Layered Architecture
Layered architecture divides the program into layers where each layer is responsible of an aspect of computer science. The layers are:
- UI or Presentation layer
- Application layer which coordinates tasks between domain objects and it has no business rules
- Model layer or domain layer which is the most important layer for Model-Driven Design
- Infrastructure layer which provide technical capabilities to support the above layers
An example to that can consist of:
Layer | Component |
Presentation | Frontend web interface |
Application | Backend for Frontend (bff) |
Domain | Specialized Microservices handling different entities each |
Infrastructure | Interfaces that utilize infrastructure (ex. Rabbit MQ, Database) |
Layered Architecture Specifications
- Partition system to layers according to the responsibilities
- Each layer should depend only on the layers below it. This is achieved by using the public interfaces of the layers below.
- Each layer is loosely coupled to the layer above it. To achieve that, layers should communicate with the layers above them through callbacks or observers.
- Infrastructure layer should know nothing about the domain and should be used as services.
- The Domain-Driven Design approach requires only the domain-layer to be separated, other layers can be mixed and the system can still follow Domain-Driven Design.
Advantages of Using Layered Architecture
- Design is a lot cleaner
- Less expensive to maintain since layers are loosely coupled
- Easier to scale because each layer can evolve separately
Disadvantages of Using Layered Architecture
- Has a learning curve that inexperienced developers might struggle through
- Takes longer time to design and implement
That's why another architecture is introduced as an "anti-pattern" to Layered Architecture and that is Smart UI.
Smart UI
If the project is not very ambitious or is not expected to scale, or if the developing team is inexperienced then Smart UI is probably the way to go.
Smart UI specifications
- Business logic is implemented in the UI
- Application is divided to small functions and each function is implemented as a separate UI.
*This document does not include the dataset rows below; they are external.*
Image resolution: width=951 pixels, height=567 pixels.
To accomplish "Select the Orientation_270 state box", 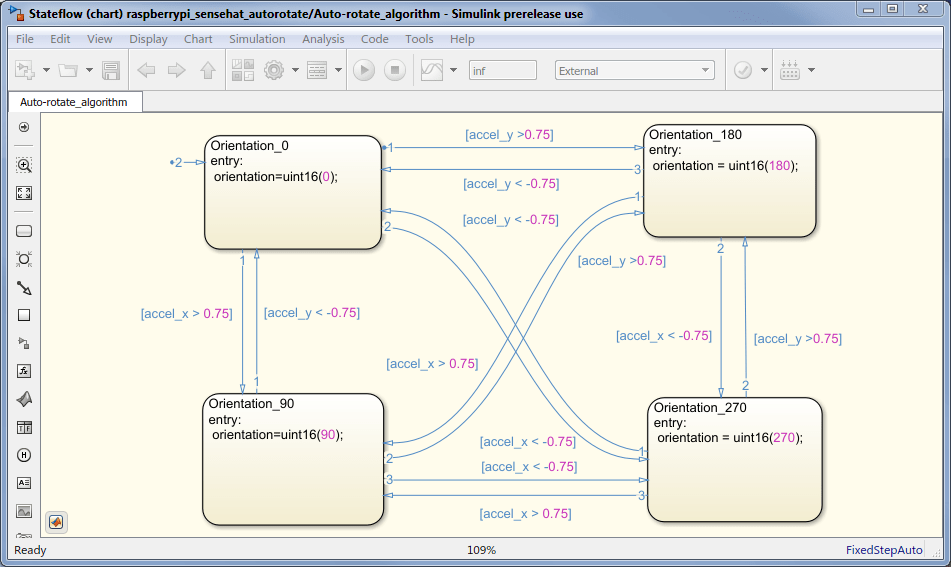I will click(734, 460).
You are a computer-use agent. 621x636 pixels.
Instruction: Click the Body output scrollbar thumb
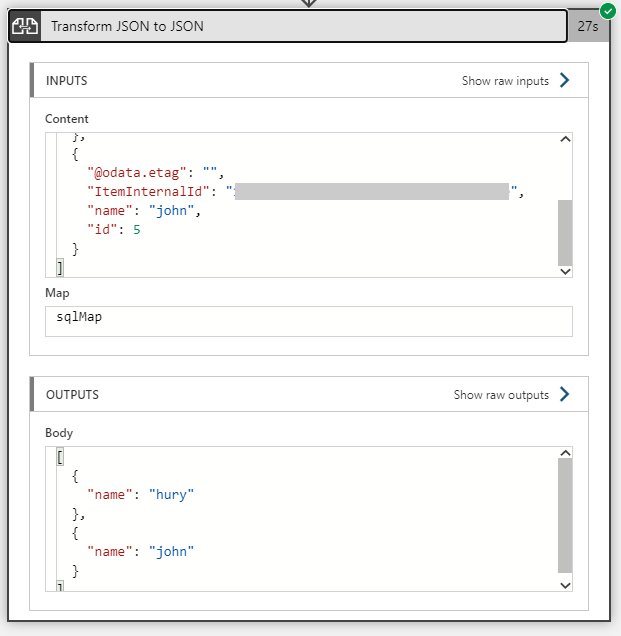pos(565,514)
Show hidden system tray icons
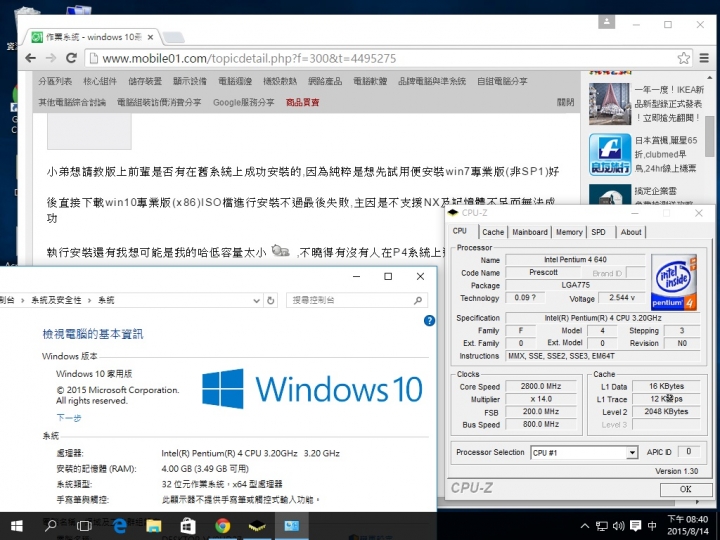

- Relational databases are used as a shared data repository
- Use the most automated UI building tools available. (I'm not sure what the book means by that exactly but I think it's about tools that let you drag and drop components to form the UI and then wire your code to it.)
- Use fourth generation languages (4GL)
Advantages of Using Smart UI
- Fast and easy to develop
- Can be changed quickly since it's divided to small functions and small UIs
- Easy to expand the system since the UIs are decoupled
- Using relational databases provides integrity at data levels
- 4GL tools work well
- Maintenance team can quickly redo parts of the code that they don't understand since changes should be localized to each separate UI
Disadvantages of Using Smart UI
- Integrating applications is difficult since the tools and languages are not flexible
- Business problem is not abstracted which means behavior cannot be reused
- Lack of abstraction limits refactoring options
- No flexibility to add richer behavior
- If need for scalability arises later, system cannot migrate from this approach except by replacing the entire app.
It's important not to use sophisticated design approaches unless the development team is committed to those patterns all the way or if the project does not need such approaches. It's better to use 4GL and automated tools instead of a sophisticated, flexible language like Java. Do not overengineer your project.
Conclusion
This chapter introduces to approaches to design a system based on how complex the system is and how skilled the developers are. It explained when to apply Domain-Driven Design and when not to showing the pros and cons of each of the 2 patterns introduced.
As always, it's important to remember that designing a system is a process of constantly making tradeoffs. You get fast development but it's harder to scale. You have flexibility but it takes longer to develop.